■ **Text**:

--

Wallet and keys
Apple is making U.S. states foot part of the bill and provide customer support for its plan to turn iPhones into digital identification cards, according to confidential documents obtained by CNBC.
The company requires states to maintain the systems needed to issue and service credentials, hire project managers to respond to Apple inquiries, prominently market the new feature and push for its adoption with other government agencies, all at taxpayer expense, according to contracts signed by four states.
Apple announced in June that its users could soon store state-issued identification cards in the iPhone’s Wallet app, billing it as a more secure and convenient way for customers to provide credentials in a variety of in-person and remote settings. The feature, when combined with Apple’s biometric security measures like Face ID, could cut down on fraud.
But the move has brought questions from industry observers about why local authorities are ceding control of citizens’ identities to a $2.46 trillion private corporation. Beyond that, the integration of identity into powerful mobile devices has drawn concern from privacy experts about the risk of dystopian scenarios involving surveillance.
The contracts between Cupertino, California-based Apple and states including Georgia, Arizona, Kentucky and Oklahoma provide a rare glimpse into the dealings of the powerful company. Apple is known for its obsession with secrecy. It typically forces potential partners to sign non-disclosure agreements to prevent its documents from spilling into public view.
The 7-page memorandum of agreement, obtained through public record requests from CNBC and other sources, mostly portrays Apple as having a high degree of control over the government agencies responsible for issuing identification cards.
Georgia and Arizona will be the first states to offer driver licenses on the Wallet app, but have yet to launch their programs. While the contracts obtained were virtually identical across states, CNBC did not review agreements for Connecticut, Iowa, Maryland and Utah, the four other states that have signed up for Apple’s digital ID program.
Apple has “sole discretion” for key aspects of the program, including what types of devices will be compatible with the digital IDs, how states are required to report on the performance of the effort, and when the program is launched, according to the documents. Apple even gets to review and approve the marketing that states are required to do.
The dynamic is similar to the way Apple typically deals with vendors, although instead of getting paid by Apple, the states have to shoulder the financial burden of administering the programs, according to Jason Mikula, a fintech consultant and newsletter author who obtained some of the contracts.
“It’s like a vendor relationship, which makes no sense to me because it’s the states that have the monopoly on what they’re giving to Apple, they could presumably negotiate a much more equal contract,” Mikula said in an interview. “I don’t know of any other example where government-owned systems and identity credentials were made available for commercial purposes in this manner.”
Apple declined to comment for this article. Representatives for Georgia, Arizona, Kentucky and Oklahoma didn’t immediately respond to requests for comment.

--

■ **Word and element location data**:
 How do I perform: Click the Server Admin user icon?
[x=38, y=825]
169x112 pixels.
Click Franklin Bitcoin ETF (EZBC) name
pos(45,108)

--

■ **Objective**:
Please continue the article above about Apple's digital ID contracts with U.S. states, picking up after its final sentence.

■ **Expected output**:
Along with the digitization of industries from finance to entertainment, there is a push around the world to create more modern digital ID systems. But efforts in countries including Singapore, France, Germany and China are implemented at the national level rather than through private companies, according to Phillip Phan, a professor at the Johns Hopkins Carey Business School.
Apple in control
Throughout the contracts, it’s clear who is in the driver’s seat.
Apple is asking states to comply with security requirements laid out by the International Organization for Standardization describing mobile driver licenses. Apple said in September it played an active role in the standard’s development.
States have to agree to “allocate reasonably sufficient personnel and resources (e.g., staff, project management and funding) to support the launch of the Program on a timeline to be determined by Apple,” according to the documents. That includes performing quality testing that the digital IDs work “in accordance with Apple’s certification requirements” across various Apple devices.
“If requested by Apple, Agency will designate one or more project manager(s) who shall be responsible for responding to Apple’s questions and issues relating to the Program,” the contract states.
States have to agree to wide-ranging efforts designed to ensure the adoption of Apple’s digital IDs, including by offering the new feature “proactively” and at no additional cost whenever a citizen gets new or replacement identification cards.
States also have to help spur adoption of the new IDs with “key stakeholders in federal and state government” like the Internal Revenue Service, state and local law enforcement, and businesses that restrict users by age who are “critical to the Program achieving a sufficient level of acceptance.”
While the state agencies have to “prominently feature the Program in all public-facing communications relating to Digital Identity Credentials,” the marketing efforts are “subject in all cases to Apple’s prior review and approval.”
All these efforts are paid for by states. The contract says that “except as otherwise agreed upon between the Parties, neither Party shall owe the other Party any fees under this Agreement.”
When asked if his state was in line for payments from Apple, a communications officer for the Arizona Department of Transportation confirmed that “no payment or economic considerations exist.”
No guard rails
The end result is that states bear the burden of maintaining technology systems at taxpayer expense, a move that ultimately benefits Apple by making its devices even more essential than they already are.
“Apple’s interest is clear – sell more iPhones,” Phan said in an interview. “The state’s interest is to serve its citizens, but I’m not sure why they think a partnership with one specific technology company that owns a closed ecosystem is the best way to do it. For the state to spend taxpayer’s money on a product that serves only half its citizens is questionable.”
Apple’s Wallet app is not a major revenue source for the company, although it generates fees from Apple Pay transactions, which is reported in the company’s services business. Instead, the Wallet app and other services are strategic features to make the iPhone more valuable to customers and discourage them from switching to competitors like Google’s Android.
Importantly, in its contract, Apple shifts responsibility for confirming the authenticity of user identities onto states: “Apple shall not be liable for any Verification Results, and Agency acknowledges that all Verification Results are provided `AS IS’ and without any warranty, express, implied or otherwise, regarding its accuracy or performance.”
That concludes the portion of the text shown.